To further simplify things, we have a smart way to embed Card Forms on your website. Instead of designing your form to match your website’s design, the form will automatically try its best to adapt to the look and feel of the page.
In addition to the Smart Embed feature, Card Forms have a fullscreen mode for users to click or tap on the fullscreen icon to get a full-blown immersive experience. If you want your form to open automatically with fullscreen, just enable this feature.
When viewing an embedded form on your website, you’ll notice a blue pencil icon at the top-left-hand corner. This pencil allows you (as the form owner) to change the inline embed settings of your form.
Once you click on the icon, you’d see a variety of embed options:
Floating Feedback Button
This new embed code can be found under the Publish tab of the Form Builder. The Floating Feedback Button embed method will place a button on any corner of your web page. You can also customize the button according to your preference.
While this is doable in Classic Forms with the use of Paragraph, Page Breaks, Image, and Header form elements, we made it a built-in feature in Card Forms this time.
At the top of the Form Builder, you would see an Edit Welcome Page button. This would allow you to customize the texts displayed on the first page, change the icon used, show or hide the number of questions on your entire form, or remove the welcome page altogether.
Which Features Are Not Available in Card Forms?
Some features were intentionally removed in Card Forms.
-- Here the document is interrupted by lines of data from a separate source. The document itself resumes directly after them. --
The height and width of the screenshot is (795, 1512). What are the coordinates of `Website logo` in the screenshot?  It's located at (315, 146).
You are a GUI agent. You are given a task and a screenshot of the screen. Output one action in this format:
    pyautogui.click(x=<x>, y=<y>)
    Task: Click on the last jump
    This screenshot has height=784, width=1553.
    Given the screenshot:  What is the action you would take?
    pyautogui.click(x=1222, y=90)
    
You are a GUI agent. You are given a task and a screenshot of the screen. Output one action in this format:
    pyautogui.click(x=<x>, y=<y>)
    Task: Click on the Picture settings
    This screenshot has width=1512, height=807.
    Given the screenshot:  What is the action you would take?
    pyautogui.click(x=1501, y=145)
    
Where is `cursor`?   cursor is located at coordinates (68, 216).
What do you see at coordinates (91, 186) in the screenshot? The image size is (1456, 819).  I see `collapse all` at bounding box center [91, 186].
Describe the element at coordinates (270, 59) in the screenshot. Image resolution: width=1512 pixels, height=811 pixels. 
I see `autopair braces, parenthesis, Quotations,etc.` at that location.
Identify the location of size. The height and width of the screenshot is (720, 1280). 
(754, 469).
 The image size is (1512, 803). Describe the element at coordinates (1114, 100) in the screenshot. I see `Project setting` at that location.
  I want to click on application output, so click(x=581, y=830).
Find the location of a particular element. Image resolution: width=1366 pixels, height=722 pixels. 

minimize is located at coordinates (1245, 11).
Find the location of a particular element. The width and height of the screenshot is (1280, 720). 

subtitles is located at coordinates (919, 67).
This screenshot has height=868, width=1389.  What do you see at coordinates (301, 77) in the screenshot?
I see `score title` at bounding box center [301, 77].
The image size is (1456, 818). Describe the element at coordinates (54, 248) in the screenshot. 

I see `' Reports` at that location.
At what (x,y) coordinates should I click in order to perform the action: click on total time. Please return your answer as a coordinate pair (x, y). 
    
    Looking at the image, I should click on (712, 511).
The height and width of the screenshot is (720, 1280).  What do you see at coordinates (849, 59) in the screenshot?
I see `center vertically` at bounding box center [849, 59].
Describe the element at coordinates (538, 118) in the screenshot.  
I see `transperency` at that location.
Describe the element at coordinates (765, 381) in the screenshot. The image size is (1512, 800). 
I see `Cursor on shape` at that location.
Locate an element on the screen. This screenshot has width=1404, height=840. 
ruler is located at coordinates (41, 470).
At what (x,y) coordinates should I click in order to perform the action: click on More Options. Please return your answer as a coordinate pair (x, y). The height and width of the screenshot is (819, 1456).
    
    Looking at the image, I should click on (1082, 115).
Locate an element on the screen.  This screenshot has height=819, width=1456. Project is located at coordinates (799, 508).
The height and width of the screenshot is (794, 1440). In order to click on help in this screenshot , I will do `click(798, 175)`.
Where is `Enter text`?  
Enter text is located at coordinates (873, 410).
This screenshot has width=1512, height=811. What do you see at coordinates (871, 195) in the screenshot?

These were done on purpose to match the overall look and feel of the new layout.
Thank You Page
This was moved from the Settings tab to the bottom of the Form Builder to keep the building process streamlined.
This way, users start with the Welcome Page at the top, add form fields in the middle, then finish up with the Thank You Page at the bottom.
Yes, many users have asked us why we removed this feature, not just in the Form Builder, but in all widgets too. Card Form’s goal is to make form building as easy as possible. The goal is justified by the amount of readily available color palettes, images, and built-in features in it. Advanced customization using CSS codes is intended for advanced users who want to further customize the look and feel of their forms.
If you feel like this feature should exist on both layouts, feel free to post your comments and suggestions below or open a new Support Forum thread so we can share your feedback with the team.
Some widgets were purposely removed from Card Forms to keep everything in line with the overall functionality and design of Jotform Cards. If you search for a widget and it’s not there, that means it cannot be used in Card Forms (for now).
When Should I Use Card Forms?
Do you want to create quick and short forms? Use Card Forms! Ideally, Card Forms are more suitable, but not limited to, Sign Up forms, Newsletter Subscriptions, Registration forms, and Surveys. The goal here is to get better user engagement and form completion rates.
When Should I Use Classic Forms?
Are you building a client intake form or a job application form? Use Classic Forms! These kinds of forms are intended to have lots of fields to fill out. So, using the traditional layout is the right approach. Moreover, if your form requires a pixel-perfect design, then choosing the Classic Forms is your first choice for CSS customizations.
Our thoughts? The decision on when to use which layout still boils down to personal preference. This shouldn’t prevent you from using Card Forms in any scenario. The guidelines and suggestions listed above are the ideal use cases, but you can still create long and complex forms using the Card Forms layout.